| THE REQUEST |
Give back every item below word for word, leaving each line unchanged.

Pointing items for text and elements:
········
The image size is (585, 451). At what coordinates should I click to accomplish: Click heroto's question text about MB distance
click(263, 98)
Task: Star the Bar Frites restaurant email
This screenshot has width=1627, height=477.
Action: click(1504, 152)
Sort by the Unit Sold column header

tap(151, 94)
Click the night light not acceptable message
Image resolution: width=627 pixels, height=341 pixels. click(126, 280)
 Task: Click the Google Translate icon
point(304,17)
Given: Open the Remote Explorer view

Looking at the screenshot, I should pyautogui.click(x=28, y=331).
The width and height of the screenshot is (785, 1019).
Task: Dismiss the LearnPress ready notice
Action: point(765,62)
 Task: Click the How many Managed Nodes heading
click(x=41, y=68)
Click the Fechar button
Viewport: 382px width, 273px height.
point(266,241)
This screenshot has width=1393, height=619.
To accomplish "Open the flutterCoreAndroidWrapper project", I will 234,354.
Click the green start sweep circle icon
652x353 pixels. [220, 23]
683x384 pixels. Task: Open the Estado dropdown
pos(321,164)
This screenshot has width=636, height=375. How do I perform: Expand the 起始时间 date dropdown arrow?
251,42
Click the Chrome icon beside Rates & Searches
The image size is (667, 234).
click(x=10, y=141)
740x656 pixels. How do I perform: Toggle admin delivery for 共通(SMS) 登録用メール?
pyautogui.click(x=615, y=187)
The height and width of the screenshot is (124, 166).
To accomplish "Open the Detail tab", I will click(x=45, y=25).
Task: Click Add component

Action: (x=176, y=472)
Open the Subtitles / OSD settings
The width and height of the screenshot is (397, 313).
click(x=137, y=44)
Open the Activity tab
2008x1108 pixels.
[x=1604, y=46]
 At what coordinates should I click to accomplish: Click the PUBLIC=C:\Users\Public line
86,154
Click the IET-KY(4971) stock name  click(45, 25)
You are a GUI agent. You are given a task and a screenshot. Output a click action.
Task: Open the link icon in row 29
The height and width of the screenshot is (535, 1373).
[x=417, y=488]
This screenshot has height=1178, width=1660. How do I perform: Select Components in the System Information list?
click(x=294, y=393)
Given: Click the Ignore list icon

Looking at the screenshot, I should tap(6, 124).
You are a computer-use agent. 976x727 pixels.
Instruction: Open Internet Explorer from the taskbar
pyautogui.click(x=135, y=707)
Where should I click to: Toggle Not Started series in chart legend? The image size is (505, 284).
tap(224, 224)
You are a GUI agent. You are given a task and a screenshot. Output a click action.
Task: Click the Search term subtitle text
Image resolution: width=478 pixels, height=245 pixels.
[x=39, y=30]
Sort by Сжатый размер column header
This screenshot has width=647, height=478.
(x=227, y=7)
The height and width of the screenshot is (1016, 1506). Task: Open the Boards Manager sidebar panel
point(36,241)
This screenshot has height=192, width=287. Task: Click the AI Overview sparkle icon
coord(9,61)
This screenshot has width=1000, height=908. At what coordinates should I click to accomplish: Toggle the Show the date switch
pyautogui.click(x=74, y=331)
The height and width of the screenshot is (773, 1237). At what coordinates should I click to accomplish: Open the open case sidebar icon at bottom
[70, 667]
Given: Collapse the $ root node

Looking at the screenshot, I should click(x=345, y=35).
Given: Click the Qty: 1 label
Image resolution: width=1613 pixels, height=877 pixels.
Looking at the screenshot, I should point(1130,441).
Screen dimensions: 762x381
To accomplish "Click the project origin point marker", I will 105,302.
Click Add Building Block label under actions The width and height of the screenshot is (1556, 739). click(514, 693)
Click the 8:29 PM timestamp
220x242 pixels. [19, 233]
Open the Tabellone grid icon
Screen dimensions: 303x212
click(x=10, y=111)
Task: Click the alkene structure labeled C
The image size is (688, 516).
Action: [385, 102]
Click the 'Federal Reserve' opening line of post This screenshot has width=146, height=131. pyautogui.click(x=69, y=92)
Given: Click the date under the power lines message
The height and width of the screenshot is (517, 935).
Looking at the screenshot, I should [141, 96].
········
| RESULT OF THE TASK |
The image size is (585, 451). At what coordinates should I click to accomplish: Click heroto's question text about MB distance
click(263, 98)
Task: Star the Bar Frites restaurant email
This screenshot has width=1627, height=477.
Action: click(1504, 152)
Sort by the Unit Sold column header

tap(151, 94)
Click the night light not acceptable message
Image resolution: width=627 pixels, height=341 pixels. click(126, 280)
 Task: Click the Google Translate icon
point(304,17)
Given: Open the Remote Explorer view

Looking at the screenshot, I should pyautogui.click(x=28, y=331).
The width and height of the screenshot is (785, 1019).
Task: Dismiss the LearnPress ready notice
Action: point(765,62)
 Task: Click the How many Managed Nodes heading
click(x=41, y=68)
Click the Fechar button
Viewport: 382px width, 273px height.
point(266,241)
This screenshot has width=1393, height=619.
To accomplish "Open the flutterCoreAndroidWrapper project", I will 234,354.
Click the green start sweep circle icon
652x353 pixels. [220, 23]
683x384 pixels. Task: Open the Estado dropdown
pos(321,164)
This screenshot has width=636, height=375. How do I perform: Expand the 起始时间 date dropdown arrow?
251,42
Click the Chrome icon beside Rates & Searches
The image size is (667, 234).
click(x=10, y=141)
740x656 pixels. How do I perform: Toggle admin delivery for 共通(SMS) 登録用メール?
pyautogui.click(x=615, y=187)
The height and width of the screenshot is (124, 166).
To accomplish "Open the Detail tab", I will click(x=45, y=25).
Task: Click Add component

Action: (x=176, y=472)
Open the Subtitles / OSD settings
The width and height of the screenshot is (397, 313).
click(x=137, y=44)
Open the Activity tab
2008x1108 pixels.
[x=1604, y=46]
 At what coordinates should I click to accomplish: Click the PUBLIC=C:\Users\Public line
86,154
Click the IET-KY(4971) stock name  click(45, 25)
You are a GUI agent. You are given a task and a screenshot. Output a click action.
Task: Open the link icon in row 29
The height and width of the screenshot is (535, 1373).
[x=417, y=488]
This screenshot has height=1178, width=1660. How do I perform: Select Components in the System Information list?
click(x=294, y=393)
Given: Click the Ignore list icon

Looking at the screenshot, I should tap(6, 124).
You are a computer-use agent. 976x727 pixels.
Instruction: Open Internet Explorer from the taskbar
pyautogui.click(x=135, y=707)
Where should I click to: Toggle Not Started series in chart legend? The image size is (505, 284).
tap(224, 224)
You are a GUI agent. You are given a task and a screenshot. Output a click action.
Task: Click the Search term subtitle text
Image resolution: width=478 pixels, height=245 pixels.
[x=39, y=30]
Sort by Сжатый размер column header
This screenshot has width=647, height=478.
(x=227, y=7)
The height and width of the screenshot is (1016, 1506). Task: Open the Boards Manager sidebar panel
point(36,241)
This screenshot has height=192, width=287. Task: Click the AI Overview sparkle icon
coord(9,61)
This screenshot has width=1000, height=908. At what coordinates should I click to accomplish: Toggle the Show the date switch
pyautogui.click(x=74, y=331)
The height and width of the screenshot is (773, 1237). At what coordinates should I click to accomplish: Open the open case sidebar icon at bottom
[70, 667]
Given: Collapse the $ root node

Looking at the screenshot, I should click(x=345, y=35).
Given: Click the Qty: 1 label
Image resolution: width=1613 pixels, height=877 pixels.
Looking at the screenshot, I should point(1130,441).
Screen dimensions: 762x381
To accomplish "Click the project origin point marker", I will 105,302.
Click Add Building Block label under actions The width and height of the screenshot is (1556, 739). click(514, 693)
Click the 8:29 PM timestamp
220x242 pixels. [19, 233]
Open the Tabellone grid icon
Screen dimensions: 303x212
click(x=10, y=111)
Task: Click the alkene structure labeled C
The image size is (688, 516).
Action: [385, 102]
Click the 'Federal Reserve' opening line of post This screenshot has width=146, height=131. pyautogui.click(x=69, y=92)
Given: Click the date under the power lines message
The height and width of the screenshot is (517, 935).
Looking at the screenshot, I should [141, 96].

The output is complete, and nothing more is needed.